At the same time, it can be hypothesised that alleviation of SDB beneficially impacts autonomic nervous system function or sympathovagal balance (SVB), respectively. This is based on the assumption that hypoventilation is associated with an increased sympathetic drive which is supported by a small number of experimental studies [23, 24]. Notably, an increase in respiratory rate may be related not only to diaphragm weakness and hypercapnia but also to increased sympathetic drive.

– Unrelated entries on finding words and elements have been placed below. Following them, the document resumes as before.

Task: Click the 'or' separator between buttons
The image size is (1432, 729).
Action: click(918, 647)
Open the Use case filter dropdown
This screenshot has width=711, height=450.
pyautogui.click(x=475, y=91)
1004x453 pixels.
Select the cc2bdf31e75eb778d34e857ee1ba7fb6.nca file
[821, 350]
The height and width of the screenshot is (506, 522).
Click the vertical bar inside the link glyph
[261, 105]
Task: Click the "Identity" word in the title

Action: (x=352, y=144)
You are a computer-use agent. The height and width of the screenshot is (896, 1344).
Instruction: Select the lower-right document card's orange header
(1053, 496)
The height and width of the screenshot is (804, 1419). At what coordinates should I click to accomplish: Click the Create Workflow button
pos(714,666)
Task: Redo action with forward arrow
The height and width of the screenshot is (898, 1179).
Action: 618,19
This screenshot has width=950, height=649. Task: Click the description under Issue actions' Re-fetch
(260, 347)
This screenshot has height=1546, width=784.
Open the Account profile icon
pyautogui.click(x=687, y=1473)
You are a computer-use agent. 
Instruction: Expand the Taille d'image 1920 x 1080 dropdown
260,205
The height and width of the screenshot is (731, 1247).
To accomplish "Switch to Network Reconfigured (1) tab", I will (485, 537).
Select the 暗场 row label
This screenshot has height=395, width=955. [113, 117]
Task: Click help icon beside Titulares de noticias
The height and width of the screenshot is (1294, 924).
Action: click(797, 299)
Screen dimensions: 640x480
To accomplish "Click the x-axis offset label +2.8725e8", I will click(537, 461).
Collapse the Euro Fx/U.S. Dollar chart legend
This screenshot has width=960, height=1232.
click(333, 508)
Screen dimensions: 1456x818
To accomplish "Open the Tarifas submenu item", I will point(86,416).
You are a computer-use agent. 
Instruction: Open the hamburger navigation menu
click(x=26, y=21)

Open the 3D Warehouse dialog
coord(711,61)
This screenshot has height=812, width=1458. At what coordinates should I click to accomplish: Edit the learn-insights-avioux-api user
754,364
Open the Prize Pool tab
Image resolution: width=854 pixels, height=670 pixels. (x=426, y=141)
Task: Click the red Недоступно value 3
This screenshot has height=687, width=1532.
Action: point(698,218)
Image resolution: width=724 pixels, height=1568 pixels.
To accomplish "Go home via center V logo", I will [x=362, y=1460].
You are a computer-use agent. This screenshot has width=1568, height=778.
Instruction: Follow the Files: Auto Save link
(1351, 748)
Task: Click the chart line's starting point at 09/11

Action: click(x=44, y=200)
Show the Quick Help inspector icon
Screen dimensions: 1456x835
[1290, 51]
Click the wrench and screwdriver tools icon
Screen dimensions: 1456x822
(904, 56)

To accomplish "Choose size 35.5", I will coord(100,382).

Therefore, the present study investigated the effects of NHF (without additional oxygen supplementation) on gas exchange, sleep and SVB in patients with NMD and mild to moderate NH. The effects of different flow rates (20 l/min—NHF20—vs. 50 l/min—NHF50) were compared with no treatment and NIV therapy. In addition, immediate effects of NHF20, NHF50 and NIV on SVB during the awake state at daytime were also assessed.
Methods
Study participants
Adult patients with NH due to genetically proven NMD were consecutively recruited from our academic sleep laboratory from April 2018 to August 2019. Inclusion criteria comprised ongoing NIV for less than 5 years, NIV use only during nocturnal sleep and no vital dependence on NIV. Diagnosis of NH and NIV had to be established in our own institution before in order to warrant reliability of clinical and baseline respiratory data. The study protocol conformed to the 1975 Declaration of Helsinki and was approved by the local authorities (Ethikkommission der Ärztekammer Westfalen Lippe und der Medizinischen Fakultät der Westfälischen Wilhelms-Universität Münster; Az. 2017-668-f-S). All subjects gave written informed consent to participate in the study. The project was registered under the German Clinical Trials Registry (drks.de Identifier: DRKS00013903 and DRKS00013905).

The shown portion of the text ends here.